# Nice bass near Perdido Bay!



## JasonL (May 17, 2011)

Check out this bass I caught up near Perdido Bay. Didn't hit really hit my black trick worm hard and felt like a log until it got close enough to see me, then it got fun. This was caught on my last cast as I was walking back to ther care to leave. Talk about lucky.


----------



## Sequoiha (Sep 28, 2007)

Sweet, nice bass, scully caught a 10 lbr on period yesterday


----------



## submariner (Oct 2, 2007)

nice bass bet you got the urge to have one more cast


----------



## Bassfisher17 (Aug 9, 2010)

Hey man. This is Joe Marietta. Nice bass! Were you in the same bayou as before?


----------



## CatHunter (Dec 31, 2008)

nice perdido black bass


----------



## JasonL (May 17, 2011)

Bassfisher17 said:


> Hey man. This is Joe Marietta. Nice bass! Were you in the same bayou as before?


What's up...Nope this was on a smaller body of water just a little further up the road. We were on foot because a boat isn't really worth it in such a small body of water.

We took your advice on the white spinners and killed it yesterday close to dawn.


----------



## Bassfisher17 (Aug 9, 2010)

Awesome man. I am looking to get back over there Saturday if I can. I haven't been out there in a couple of weeks. If you get back out there, try some dark colored spinnerbaits too. They have worked well for me.


----------



## JasonL (May 17, 2011)

I'll have to pickup some darker spinnerbaits. I think I only have white and a green/yellow color. I have been made a believer in spinnerbait after Monday evening.

How fast do you normally reel? We were really reeling in almost as fast as we could and they were hitting the bait about 20-30yds away from us. I'm wondering if that was my probalem in the past...I never reeled in more than about medium speed.


----------



## Bassfisher17 (Aug 9, 2010)

Yeah. The faster retrieve has always worked better. Normally if you get a fish it will hit not long after your bait hits the water. When you are fishing those bayous target any overhanging trees as your primary spot, and any little inlets off of the bayou have almost always held a fish or two.


----------



## tabasco40 (May 25, 2008)

do you ever do any good with white spinnerbaits on blackwater or yellow? ive never really tried them as a go-to lure, but from what i hear i may just have to...


----------



## jstblsd (Jul 6, 2010)

Nice bass!


----------



## JasonL (May 17, 2011)

I've only fished on Blackwater twice and didn't have any luck both days. I tried lures, spinners and soft plastics with no luck. I've haven't fished Yelllow yet.


----------



## Bassfisher17 (Aug 9, 2010)

I have not tried blackwater or yellow yet, but I just moved to Navarre area and I am really close to yellow river. When I try it out I will defintitely put a post on here.


----------

= = = =

List of tasks>
A) In the Perdido Bay fishing thread, what lure was JasonL using when the bass hit?
B) Reproduce the part of the Perdido Bay fishing thread that begins at the words "Awesome man. I" and stops after "about medium speed.".

Data excerpt>
= = = =

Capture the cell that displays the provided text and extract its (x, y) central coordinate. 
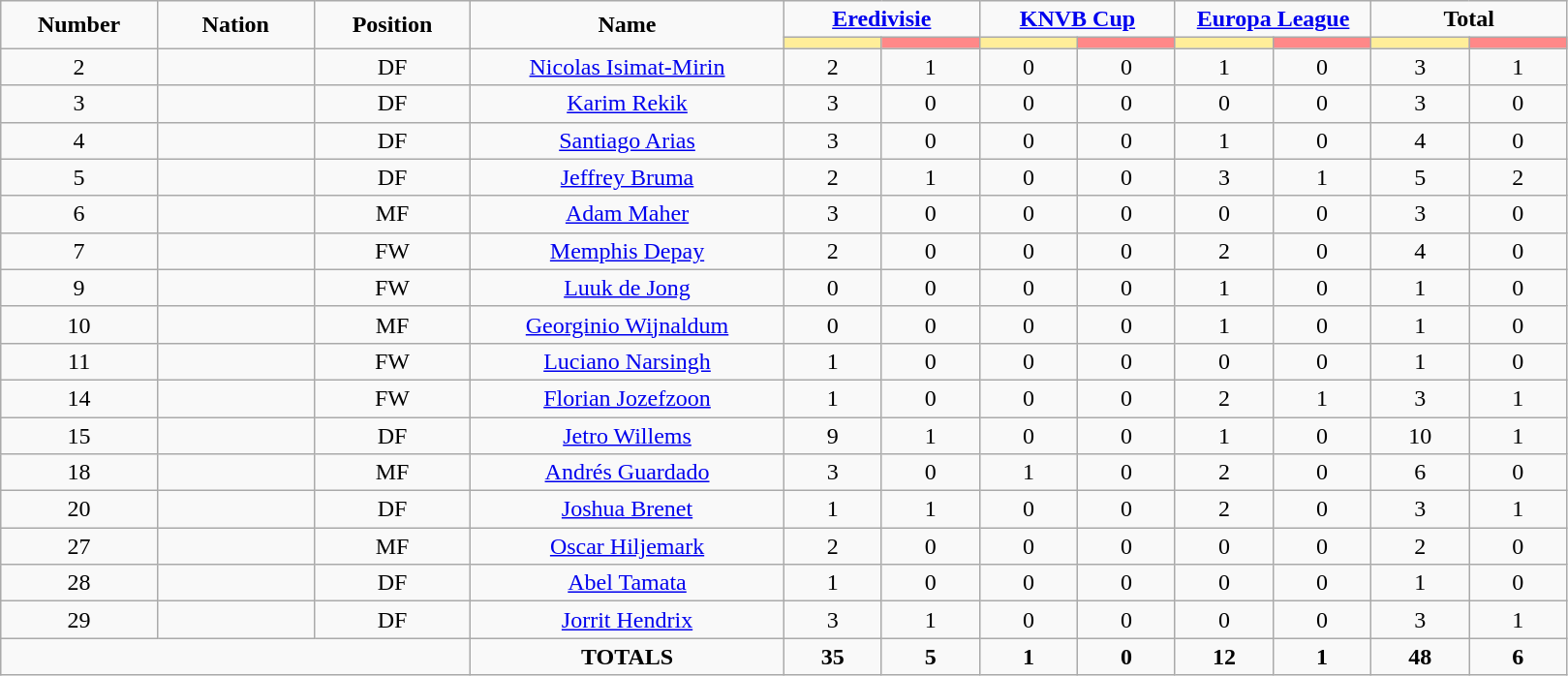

= = = =

Exercise solutions>
A) A black trick worm.

B)
Awesome man. I am looking to get back over there Saturday if I can. I haven't been out there in a couple of weeks. If you get back out there, try some dark colored spinnerbaits too. They have worked well for me.


----------



## JasonL (May 17, 2011)

I'll have to pickup some darker spinnerbaits. I think I only have white and a green/yellow color. I have been made a believer in spinnerbait after Monday evening.

How fast do you normally reel? We were really reeling in almost as fast as we could and they were hitting the bait about 20-30yds away from us. I'm wondering if that was my probalem in the past...I never reeled in more than about medium speed.